Eduard Punset
Los domingos por la tarde en la década de 1940 -cuando yo tenía 10 años-, mi padre solía llevarme a la clínica psiquiátrica enclavada en el municipio de Vilaseca de Solcina, gestionada por la Diputación de la provincia de Tarragona. En el manicomio -como se los llamaba entonces-, mi padre cuidaba de las enfermedades ordinarias de los pacientes. De los trastornos mentales, se cuidaban otros.
Inyecciones de trementina y camisas de fuerza para inmovilizar a los pacientes excitados en exceso, mientras que el resto hacía largas colas para someterse a los electroshocks. Eran las últimas terapias que se aplicaban a aquellos cerebros desquiciados. Cada vez que, sesenta años más tarde, conversaba con los neurólogos, los fisiólogos, los psicólogos, los médicos y los estudiosos del cerebro para escribir El alma está en el cerebro, revivía aquellos recuerdos de la infancia. La mayoría de aquellos enfermos no sabían de dónde venían, dónde estaban ni a dónde iban.
Desde entonces el camino recorrido por la neurociencia no tiene parangón en ninguna otra disciplina. Mi intención al escribir El alma está en el cerebro era, justamente, que mis lectores compartieran conmigo los descubrimientos fascinantes sobre el funcionamiento de este artilugio que llevamos dentro. Como dice el fisiólogo y neurólogo Rodolfo Llinás, los moluscos llevan el esqueleto por fuera y la carne por dentro, mientras que nosotros llevamos la carne fuera y el esqueleto dentro -con el cerebro bien a oscuras recibiendo señales codificadas del mundo exterior-. E instrucciones improbables para sobrevivir.
En Vilaseca ya se sabía entonces que los malos espíritus no eran los responsables -lo siguen siendo en una buena parte del planeta- de los desmanes mentales.

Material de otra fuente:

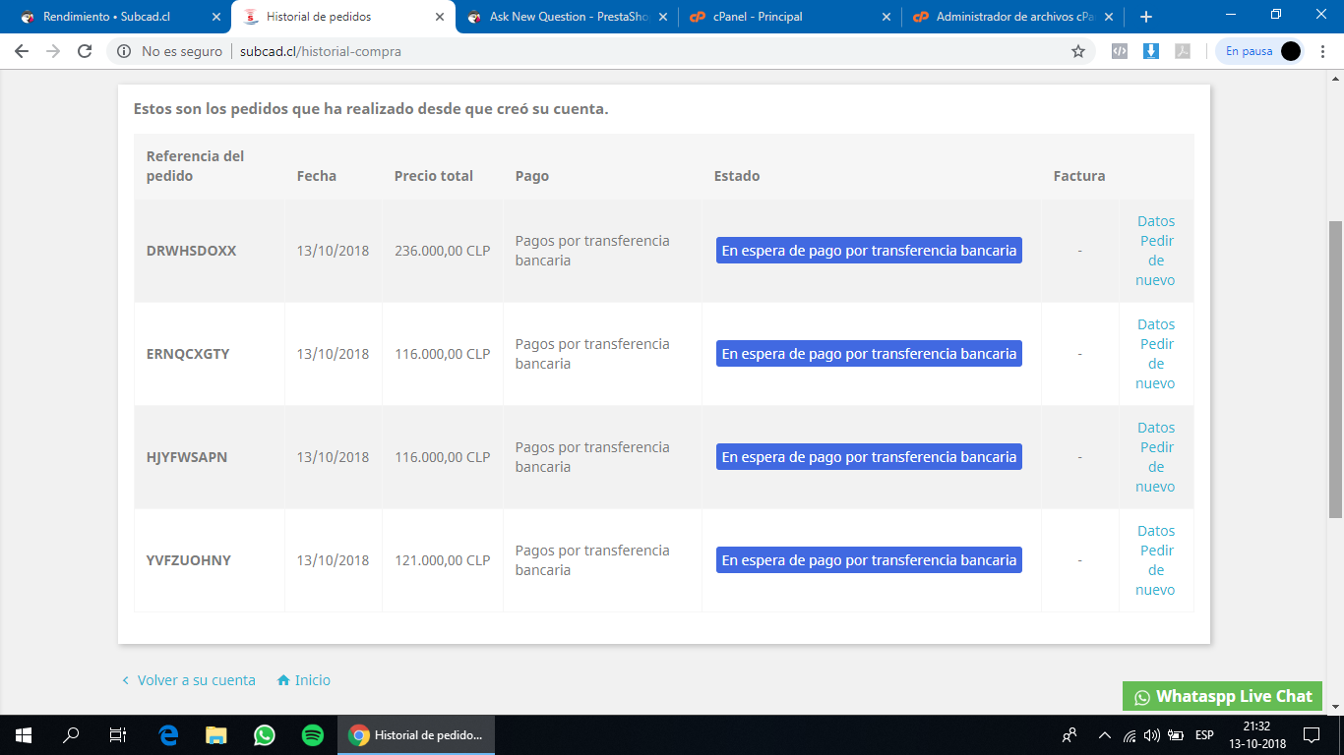
Task: Open Spotify from the taskbar
Action: tap(313, 734)
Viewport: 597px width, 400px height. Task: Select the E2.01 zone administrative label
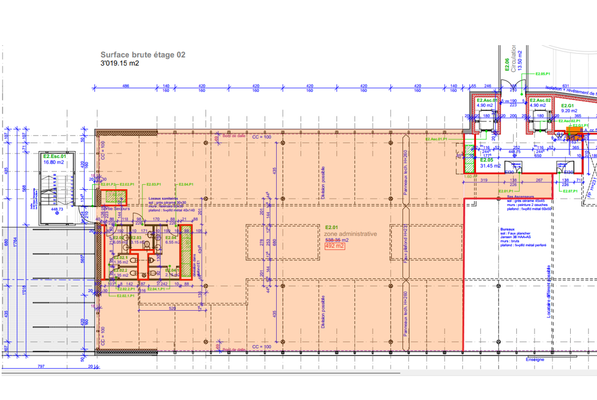[350, 231]
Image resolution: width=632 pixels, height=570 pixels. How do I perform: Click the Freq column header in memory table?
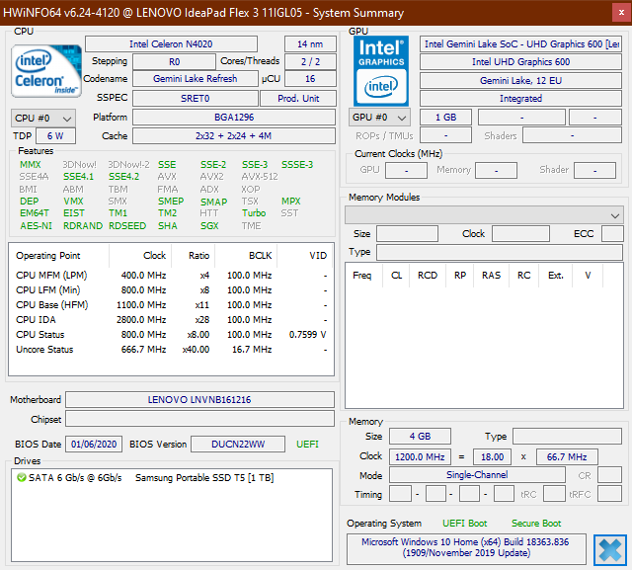point(362,276)
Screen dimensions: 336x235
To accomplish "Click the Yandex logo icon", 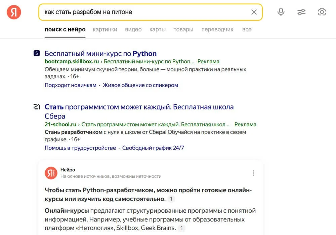I will coord(14,12).
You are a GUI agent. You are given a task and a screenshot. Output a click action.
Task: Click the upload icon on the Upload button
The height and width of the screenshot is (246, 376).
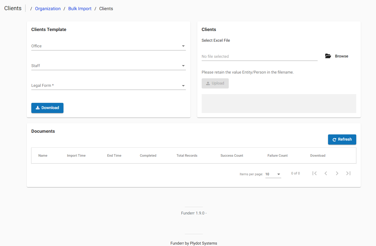click(208, 83)
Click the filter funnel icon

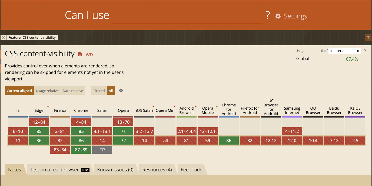coord(368,38)
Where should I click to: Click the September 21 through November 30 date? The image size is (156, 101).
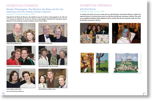pos(20,14)
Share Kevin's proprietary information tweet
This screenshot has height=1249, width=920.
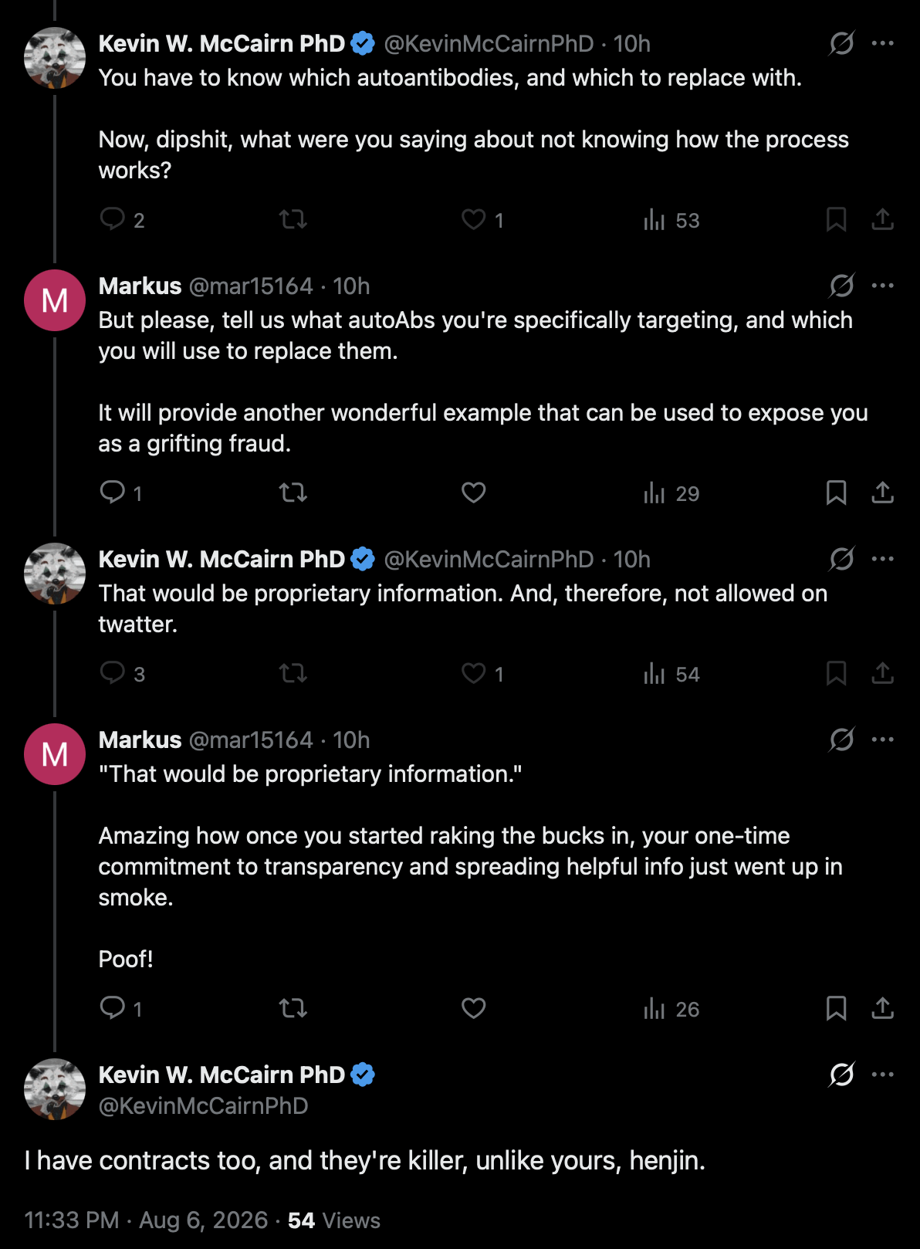pyautogui.click(x=882, y=673)
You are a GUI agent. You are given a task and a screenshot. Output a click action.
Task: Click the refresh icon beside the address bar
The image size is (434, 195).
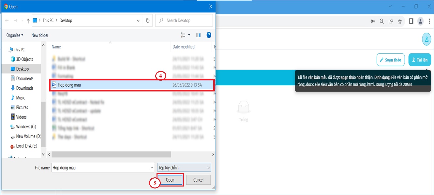(148, 20)
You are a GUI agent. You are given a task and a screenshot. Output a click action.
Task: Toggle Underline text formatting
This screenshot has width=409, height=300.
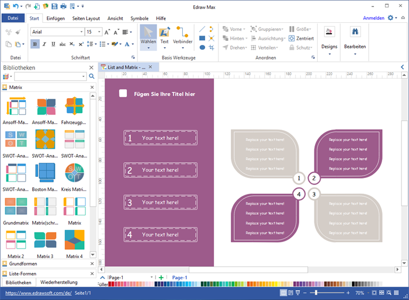pyautogui.click(x=54, y=43)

Ya no se los exorcizaba. Sabíamos que el mal estaba en el propio cerebro. Que la ansiedad, el estrés, la depresión, la esquizofrenia y hasta la epilepsia eran indicios claros de que el cerebro no funcionaba bien. Durante mucho tiempo de poco sirvió este descubrimiento revolucionario cuyos detalles el lector tendrá oportunidad de ir deshilvanando en las páginas del libro. ¡Conocíamos tan poco sobre los mecanismos del cerebro encerrado dentro del cuerpo!
Cuando se supo que el alma estaba en el cerebro, se descubrieron las bases de la neurobiología moderna: que funcionamos con un cerebro integrado, que guarda lo esencial de nuestros antepasados los reptiles y los primeros mamíferos, junto a la membrana avasalladora del cerebro de los homínidos, y que están integrados pero no revueltos; es decir, que las comunicaciones entre ellos no son necesariamente fluidas y seguras. Gracias a las nuevas tecnologías de resonancia magnética y otras hemos aprendido a identificar dónde fallan esas señales cerebrales y ahora podemos descubrir cómo funciona un cerebro locamente enamorado o las partes que permanecen inhibidas en la persona incapaz de ponerse en el lugar del otro, como les ocurre a los psicópatas.
Si muchos de los enfermos del manicomio de Vilaseca no hubieran muerto, ahora vivirían sin tanto sufrimiento y, tal vez, hasta disfrutarían de horas de sosiego leyendo las páginas de El alma está en el cerebro.